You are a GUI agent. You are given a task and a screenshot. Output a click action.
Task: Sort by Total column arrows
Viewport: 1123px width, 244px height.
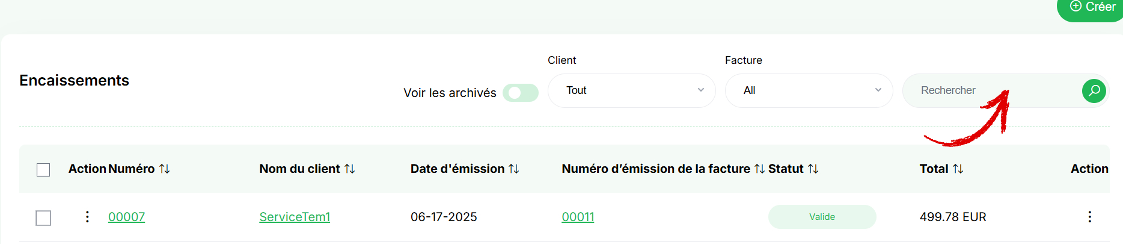click(958, 169)
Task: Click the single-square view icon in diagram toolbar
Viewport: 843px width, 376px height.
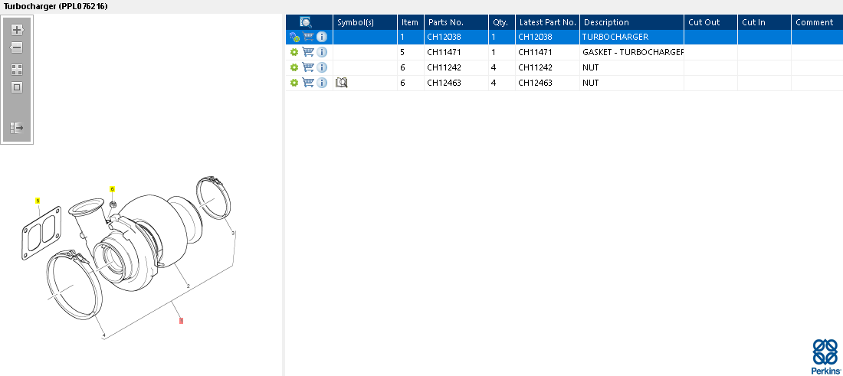Action: [x=17, y=87]
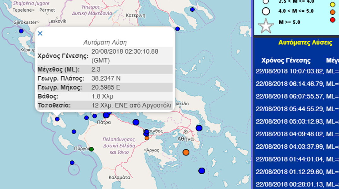The height and width of the screenshot is (189, 339).
Task: Click the blue marker left of Gjirokastër
Action: (21, 31)
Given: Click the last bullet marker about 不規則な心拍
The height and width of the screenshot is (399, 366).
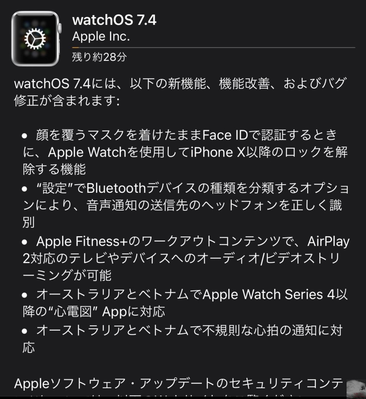Looking at the screenshot, I should (25, 331).
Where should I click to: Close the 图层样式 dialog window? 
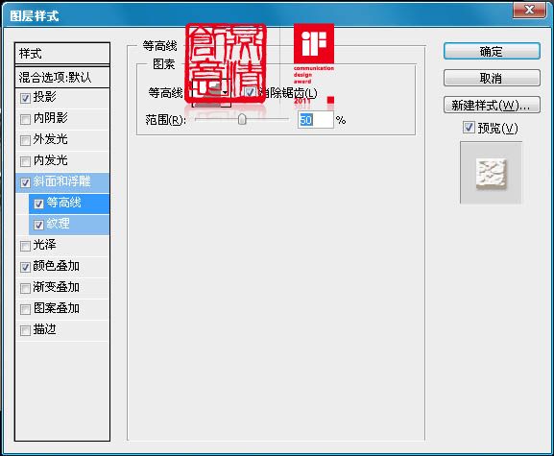tap(529, 10)
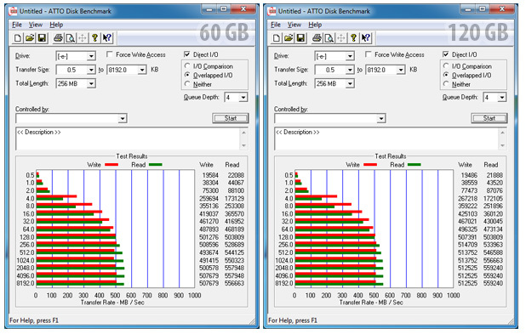Open the View menu in the 120 GB window
Image resolution: width=526 pixels, height=334 pixels.
point(294,25)
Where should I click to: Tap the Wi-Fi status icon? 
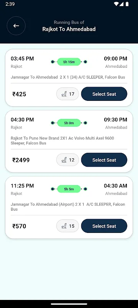pyautogui.click(x=117, y=4)
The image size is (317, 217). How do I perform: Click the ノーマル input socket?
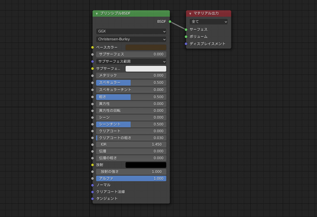coord(92,185)
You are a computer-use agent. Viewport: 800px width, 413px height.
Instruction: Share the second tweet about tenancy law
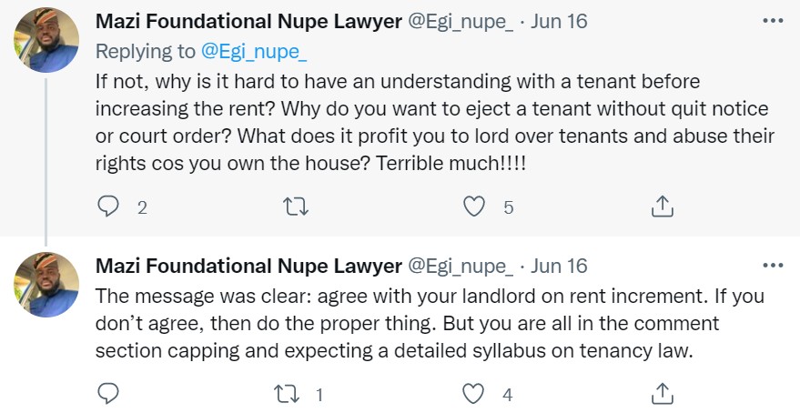pos(662,394)
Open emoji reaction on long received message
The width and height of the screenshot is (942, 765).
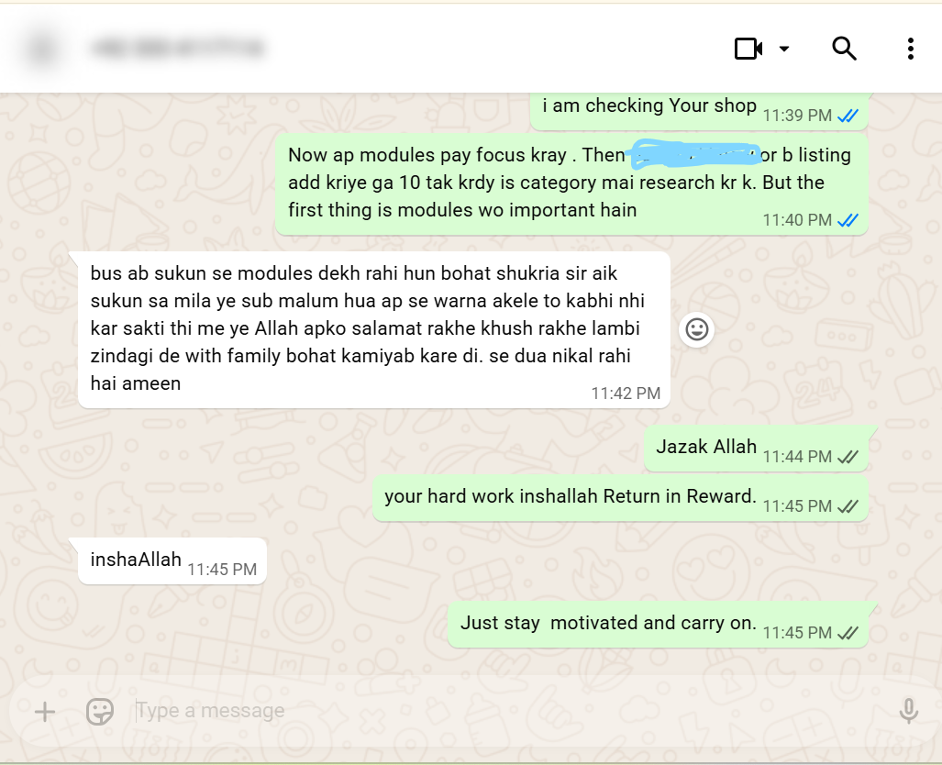tap(697, 329)
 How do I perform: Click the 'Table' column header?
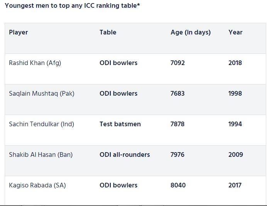(x=108, y=32)
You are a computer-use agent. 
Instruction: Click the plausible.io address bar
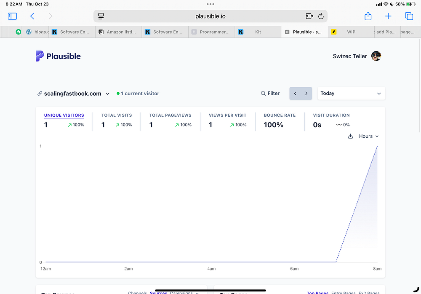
* * * * * * * * *
Please go through the data and copy each line containing the word "computer".

Response to the exercise:
You are a computer-use agent. Viewport: 800px width, 413px height.
You are a computer-use agent. 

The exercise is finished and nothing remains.